EXERCISE DETAILS -
Whenever the word "will" appears in a line of the listing, copy that line.

+ + + +

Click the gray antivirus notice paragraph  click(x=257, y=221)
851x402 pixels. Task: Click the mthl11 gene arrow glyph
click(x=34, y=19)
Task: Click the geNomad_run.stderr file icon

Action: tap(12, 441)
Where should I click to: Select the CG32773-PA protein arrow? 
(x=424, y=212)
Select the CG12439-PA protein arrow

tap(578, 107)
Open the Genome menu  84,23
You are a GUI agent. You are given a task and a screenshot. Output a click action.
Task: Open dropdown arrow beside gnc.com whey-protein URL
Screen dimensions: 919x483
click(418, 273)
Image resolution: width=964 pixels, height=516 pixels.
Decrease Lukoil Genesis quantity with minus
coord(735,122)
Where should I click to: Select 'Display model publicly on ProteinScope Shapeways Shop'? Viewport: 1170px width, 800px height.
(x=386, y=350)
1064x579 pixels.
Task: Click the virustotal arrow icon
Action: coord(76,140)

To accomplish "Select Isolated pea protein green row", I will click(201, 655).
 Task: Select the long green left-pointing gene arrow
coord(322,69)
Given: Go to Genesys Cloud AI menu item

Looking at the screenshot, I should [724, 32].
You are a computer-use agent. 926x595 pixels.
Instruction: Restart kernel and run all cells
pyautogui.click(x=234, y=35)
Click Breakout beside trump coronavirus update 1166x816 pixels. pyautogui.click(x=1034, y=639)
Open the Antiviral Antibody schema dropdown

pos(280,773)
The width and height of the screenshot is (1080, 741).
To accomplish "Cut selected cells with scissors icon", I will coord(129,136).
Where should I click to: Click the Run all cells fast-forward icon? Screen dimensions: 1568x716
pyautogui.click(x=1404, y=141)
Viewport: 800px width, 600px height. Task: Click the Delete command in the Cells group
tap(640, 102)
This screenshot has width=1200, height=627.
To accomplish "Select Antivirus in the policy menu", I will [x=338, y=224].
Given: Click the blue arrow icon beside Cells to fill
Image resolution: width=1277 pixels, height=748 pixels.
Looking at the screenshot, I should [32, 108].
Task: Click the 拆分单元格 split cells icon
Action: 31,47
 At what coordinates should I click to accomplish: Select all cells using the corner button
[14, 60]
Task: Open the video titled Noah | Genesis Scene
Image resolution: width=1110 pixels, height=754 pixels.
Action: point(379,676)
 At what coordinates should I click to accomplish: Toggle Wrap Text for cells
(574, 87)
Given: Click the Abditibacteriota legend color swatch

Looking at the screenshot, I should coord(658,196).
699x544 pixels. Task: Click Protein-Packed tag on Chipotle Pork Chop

+ + + +

SOLUTION BELOW -
To accomplish "Select Isolated pea protein green row", I will click(201, 655).
To accomplish "Cut selected cells with scissors icon", I will coord(129,136).
To accomplish "Select Antivirus in the policy menu", I will [x=338, y=224].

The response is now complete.